A iniciativa Cinturão e Rota da China atingiu um recorde de US$ 20,1 bilhões em investimentos de energia verde no primeiro semestre de 2026, impulsionada pela busca global por estabilidade.
Em um cenário marcado por tensões geopolíticas e volatilidade nos mercados energéticos, a China tem intensificado seus esforços para consolidar sua liderança no setor de sustentabilidade. O emblemático projeto de infraestrutura do presidente Xi Jinping, a Iniciativa Cinturão e Rota (BRI, na sigla em inglês), registrou um aporte recorde de US$ 20,1 bilhões voltados exclusivamente para fontes de energia limpa nos primeiros seis meses de 2026. Esse montante supera, em apenas um semestre, o volume total investido em todo o ano anterior, refletindo uma mudança estratégica na política externa chinesa.
O aumento nos investimentos ocorre em um momento crítico, onde a escalada de conflitos no Oriente Médio — especificamente a guerra envolvendo os Estados Unidos e o Irã — pressiona os preços do petróleo e do gás natural. Diante desse quadro, a energia renovável surge como uma alternativa não apenas ambientalmente responsável, mas também financeiramente mais atraente e resiliente para nações que buscam se proteger contra as flutuações bruscas causadas por instabilidades geopolíticas globais.
A ascensão do setor privado na estratégia chinesa
Um dos pontos mais relevantes revelados pelos dados da Universidade de Queensland e do Green Finance & Development Center é a transformação na origem dos capitais. Se antes a BRI era conduzida majoritariamente por estatais, o atual ciclo é liderado por empresas privadas. A participação do setor privado chinês saltou de apenas 13% em 2022 para 48% no primeiro semestre de 2026, sinalizando que a eficiência comercial passou a ser o motor dos projetos.

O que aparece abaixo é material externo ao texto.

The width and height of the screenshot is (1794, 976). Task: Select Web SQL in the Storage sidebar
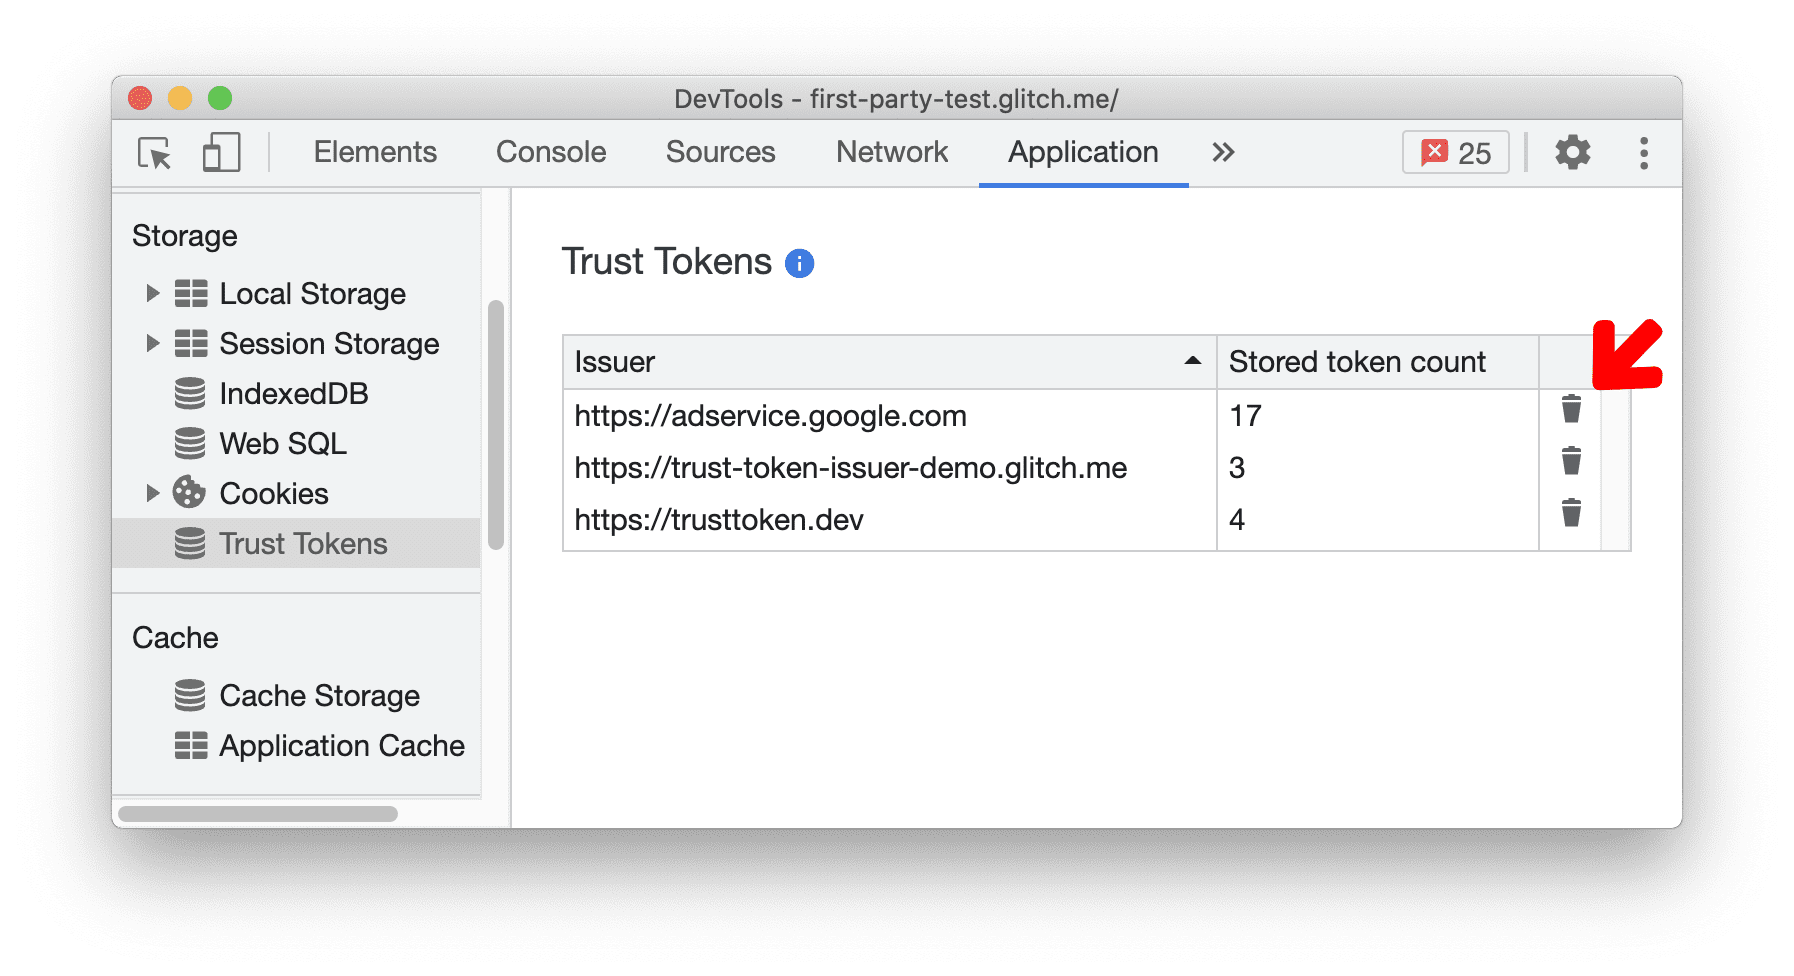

“O que distingue esta nova fase da BRI da anterior é que as decisões de investimento estão sendo cada vez mais baseadas em critérios comerciais, e não na orientação do Estado”, observou Li Shuo, diretor do China Climate Hub no Asia Society Policy Institute.
Impactos e a competitividade tecnológica
A força da indústria de tecnologias limpas da China tornou-se um pilar fundamental para a exportação de know-how e infraestrutura. Segundo Christoph Nedopil Wang, especialista da Universidade de Queensland, o menor custo dessas tecnologias permite que países parceiros alcancem maior segurança energética:
“O menor custo da energia verde tem impulsionado de forma consistente os investimentos chineses, apesar da guerra comercial. Agora, os países que vêm trabalhando com a China em energia verde podem se beneficiar da menor volatilidade nos preços da energia causada pela guerra no Irã”, afirmou o especialista.
Além da transição energética, a BRI tem ampliado sua influência em setores estratégicos como mineração, tecnologia e manufatura. A necessidade global de sustentar a crescente demanda de centros de dados voltados à inteligência artificial também tem forçado Pequim a acelerar a exportação de infraestrutura elétrica. Embora o programa ainda enfrente críticas históricas sobre o endividamento de nações em desenvolvimento e a transparência dos contratos, o interesse africano, por exemplo, demonstrou resiliência, com investimentos na região quase triplicando, atingindo US$ 33,5 bilhões.
O futuro da BRI aponta para uma reconfiguração geográfica: enquanto o apoio ao Paquistão e à Rússia apresenta sinais de arrefecimento devido a novos alinhamentos geopolíticos e dificuldades de transição para modelos puramente comerciais, a expansão em novas fronteiras continua em ritmo acelerado. Com o amadurecimento das tecnologias chinesas, a tendência é que a sustentabilidade continue a ser a moeda de troca principal de Pequim para manter sua influência econômica global nos próximos anos.